Мне это сильно надоело. Надо поскорее зайти в лес и бросить его там, подумал я и ускорил шаг.

— Поймёшь, когда пройдёшь немного дальше. …Тогда ведь был точно такой же вечер, — сказал он со спины, как будто говорил с самим собой.

— Что, — спросил я напряжённо.

— Что? Как будто ты не знаешь! — ответил он, как будто насмехаясь. И у меня возникло чувство, как будто я знал — «что». Но не точно себе представлял. Только то, что был такой же вечер. И, если пройти дальше, то я всё пойму, и это понимание будет жутким, поэтому, пока я ещё не понял, следовало поскорее бросить его и успокоиться. Понемногу я стал ускорять шаги.

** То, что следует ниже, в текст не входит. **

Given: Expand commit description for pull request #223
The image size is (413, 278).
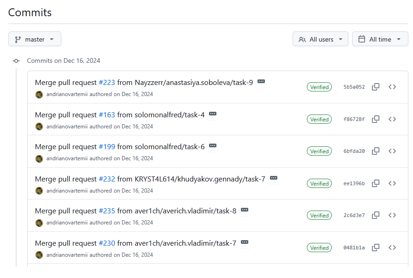Looking at the screenshot, I should point(261,82).
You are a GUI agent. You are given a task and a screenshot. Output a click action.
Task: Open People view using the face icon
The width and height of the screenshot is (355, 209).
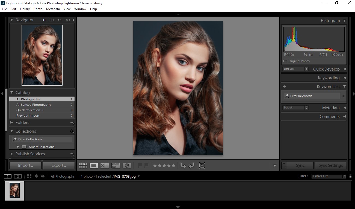pos(127,165)
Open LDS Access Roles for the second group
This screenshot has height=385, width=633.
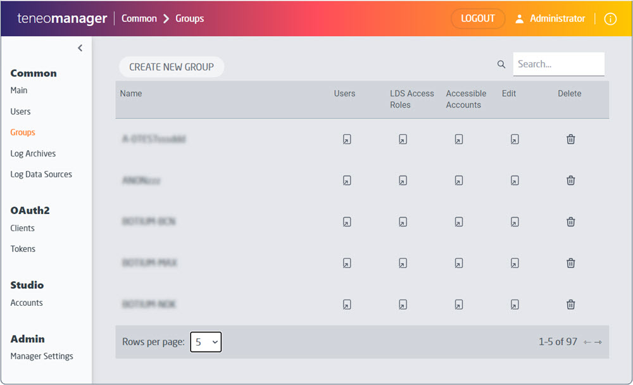tap(403, 180)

Уже какое-то время шёл дождь. Тропинка становилась всё темнее. Почти как во сне. Однако прицепившийся к моей спине маленький монашек сиял как зеркало, в котором отражалось без исключения всё моё прошлое, настоящее и будущее. И к тому же, это был мой сын. Да ещё и слепой. Это было невыносимо.

— Вот здесь, вот здесь. Прямо у корней той криптомерии.

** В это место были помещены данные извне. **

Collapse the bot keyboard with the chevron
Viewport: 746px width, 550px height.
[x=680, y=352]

Я отчётливо слышал голос монашка в шуме дождя. Я непроизвольно остановился. Мы уже вошли в лес. То, что чернело в нескольких шагах впереди, выглядело, действительно, как дерево криптомерия, как и сказал монашек.

— Папа, там, у корней этой криптомерии, да?

— Ну да, — бездумно ответил я.

— Пятый год эры Бунка; год Дракона.[10]

Действительно, был пятый год эры Бунка; год Дракона, подумал я.

— Ровно сто лет назад ты убил меня.

Как только я услышал эти слова, осознание ворвалось ко мне в голову: сто лет назад, в пятом году эры Бунка у основания этой криптомерии я убил слепого человека. Как только я понял, что я — убийца, ребёнок на спине вдруг стал тяжёлым, как каменная статуя бодхисаттвы Дзидзо.


Четвёртый сон


Посреди широкой комнаты с земляным полом стояла какая-то скамейка, окружённая складными стульями. Скамейка отблёскивала чёрным. В углу перед небольшим подносом дзэн сидел одинокий старик и пил сакэ. Закуской были нисимэ — овощи, сваренные в соевом соусе.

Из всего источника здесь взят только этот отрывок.